----- GIVEN TEXT
When tragedy happens: Do you discuss it with your child or not?

Road, accidents, school shootings, wars, terrorist attacks. The images we see on television are more and more explicit and children are exposed to these despite our best efforts. The 24-hour news channels like Newsworld, Fox and CNN broadcast very graphic and lasting images of tragedies and it’s not always easy to control what your child sees. One image, even for just a couple of seconds, can cause your child to have questions and worries.
 
As a parent, you’re the reference, and your children turn towards you with their questions and fears. They need you to be there to answer their questions, listen to them, and above all, reassure them. It’s important for them to understand that they are safe with you despite the terrible events that they’ve seen.
Your response to the tragedy

Your response to the tragedy

When a tragic event happens, children look towards their parents or other adults they trust to see how they should react; they try to understand what happened through their parents’ reactions. A parent’s feelings of panic or fear can contribute to a child’s sense of distress or anxiety. It’s important to stay calm in order to reassure your child. You can share your compassion and sadness for the victims or your admiration for the rescuers to help give your child a sense of what has happened.
Tackle the questions according to their age

Tackle the questions according to their age

Children react differently depending on their age and their development. Children who are more anxious by nature will likely be more affected by the event. The younger a child is, the more important it is to explain it in a clear and simple way with words that are familiar to him.
 
For example, in the case of a school shooting, something that is unfortunately all too frequent these days and which particularly touches a child’s world, explain that the person who committed the crime very likely had serious problems. Avoid using the typical descriptions that everyone uses to describe the person.
 
As much as possible, avoid letting your children see images on television or the internet that are broadcast around these events. All the images associated with these tragic events (crime scenes, families and others crying, photos of the person responsible for the tragedy) can leave their mark.
----------
----- EXCERPTED DATA
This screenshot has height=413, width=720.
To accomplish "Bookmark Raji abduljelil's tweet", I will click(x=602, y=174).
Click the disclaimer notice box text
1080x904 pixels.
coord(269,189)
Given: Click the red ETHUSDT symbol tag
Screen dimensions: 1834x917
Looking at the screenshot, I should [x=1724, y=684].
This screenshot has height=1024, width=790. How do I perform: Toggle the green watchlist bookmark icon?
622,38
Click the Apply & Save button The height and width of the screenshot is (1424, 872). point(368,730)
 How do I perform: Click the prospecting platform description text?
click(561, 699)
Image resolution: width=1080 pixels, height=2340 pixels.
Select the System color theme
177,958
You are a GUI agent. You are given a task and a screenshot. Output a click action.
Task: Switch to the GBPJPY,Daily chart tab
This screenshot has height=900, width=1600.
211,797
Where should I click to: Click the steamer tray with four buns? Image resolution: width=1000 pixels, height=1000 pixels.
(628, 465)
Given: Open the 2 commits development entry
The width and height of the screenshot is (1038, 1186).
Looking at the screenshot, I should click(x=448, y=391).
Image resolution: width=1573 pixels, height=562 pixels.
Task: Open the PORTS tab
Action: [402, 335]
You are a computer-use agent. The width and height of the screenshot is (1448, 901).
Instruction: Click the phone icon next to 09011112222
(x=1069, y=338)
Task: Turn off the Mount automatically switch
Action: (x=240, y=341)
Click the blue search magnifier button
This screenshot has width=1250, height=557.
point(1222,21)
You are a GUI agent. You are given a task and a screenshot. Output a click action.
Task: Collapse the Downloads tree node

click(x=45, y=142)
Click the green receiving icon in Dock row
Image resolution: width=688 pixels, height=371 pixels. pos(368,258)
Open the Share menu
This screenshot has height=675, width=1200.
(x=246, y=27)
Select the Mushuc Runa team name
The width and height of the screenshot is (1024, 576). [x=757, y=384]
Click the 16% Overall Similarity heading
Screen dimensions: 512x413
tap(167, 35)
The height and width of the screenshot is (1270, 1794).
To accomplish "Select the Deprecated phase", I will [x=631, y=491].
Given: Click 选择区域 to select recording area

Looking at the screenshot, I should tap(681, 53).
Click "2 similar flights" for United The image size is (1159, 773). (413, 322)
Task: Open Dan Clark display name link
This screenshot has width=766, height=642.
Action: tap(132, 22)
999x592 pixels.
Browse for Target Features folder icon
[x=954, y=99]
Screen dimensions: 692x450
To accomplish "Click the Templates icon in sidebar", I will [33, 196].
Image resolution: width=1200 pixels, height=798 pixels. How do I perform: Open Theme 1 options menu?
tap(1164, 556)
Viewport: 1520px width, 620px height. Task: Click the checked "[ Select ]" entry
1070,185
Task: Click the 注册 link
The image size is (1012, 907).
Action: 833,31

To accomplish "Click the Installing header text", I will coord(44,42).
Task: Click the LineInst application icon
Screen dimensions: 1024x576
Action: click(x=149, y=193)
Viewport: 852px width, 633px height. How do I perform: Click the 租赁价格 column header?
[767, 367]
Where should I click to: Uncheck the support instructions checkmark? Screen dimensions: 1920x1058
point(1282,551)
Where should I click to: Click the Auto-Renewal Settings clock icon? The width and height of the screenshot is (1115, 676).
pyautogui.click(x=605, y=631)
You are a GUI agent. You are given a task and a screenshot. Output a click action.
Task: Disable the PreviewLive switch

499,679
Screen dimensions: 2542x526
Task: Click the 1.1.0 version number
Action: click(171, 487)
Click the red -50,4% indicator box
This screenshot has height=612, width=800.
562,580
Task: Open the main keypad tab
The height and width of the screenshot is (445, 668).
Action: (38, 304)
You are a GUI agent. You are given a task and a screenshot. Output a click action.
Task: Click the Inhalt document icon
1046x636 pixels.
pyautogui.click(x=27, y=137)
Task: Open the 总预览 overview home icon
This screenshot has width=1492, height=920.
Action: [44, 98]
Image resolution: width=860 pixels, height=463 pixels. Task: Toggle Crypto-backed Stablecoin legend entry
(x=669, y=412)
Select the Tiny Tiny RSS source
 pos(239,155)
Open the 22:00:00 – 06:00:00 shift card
----------
*EXERCISE 1*:
In the article on discussing tragedy with children, what can a parent's feelings of panic or fear contribute to?
*EXERCISE 2*:
Echo the passage of the article on discussing tragedy with children, starting with "Children react differently" and going on through "leave their mark.".
These entries have no connection to the article on discussing tragedy with children.

*FINAL ANSWER 1*:
A child's sense of distress or anxiety.

*FINAL ANSWER 2*:
Children react differently depending on their age and their development. Children who are more anxious by nature will likely be more affected by the event. The younger a child is, the more important it is to explain it in a clear and simple way with words that are familiar to him.
 
For example, in the case of a school shooting, something that is unfortunately all too frequent these days and which particularly touches a child’s world, explain that the person who committed the crime very likely had serious problems. Avoid using the typical descriptions that everyone uses to describe the person.
 
As much as possible, avoid letting your children see images on television or the internet that are broadcast around these events. All the images associated with these tragic events (crime scenes, families and others crying, photos of the person responsible for the tragedy) can leave their mark.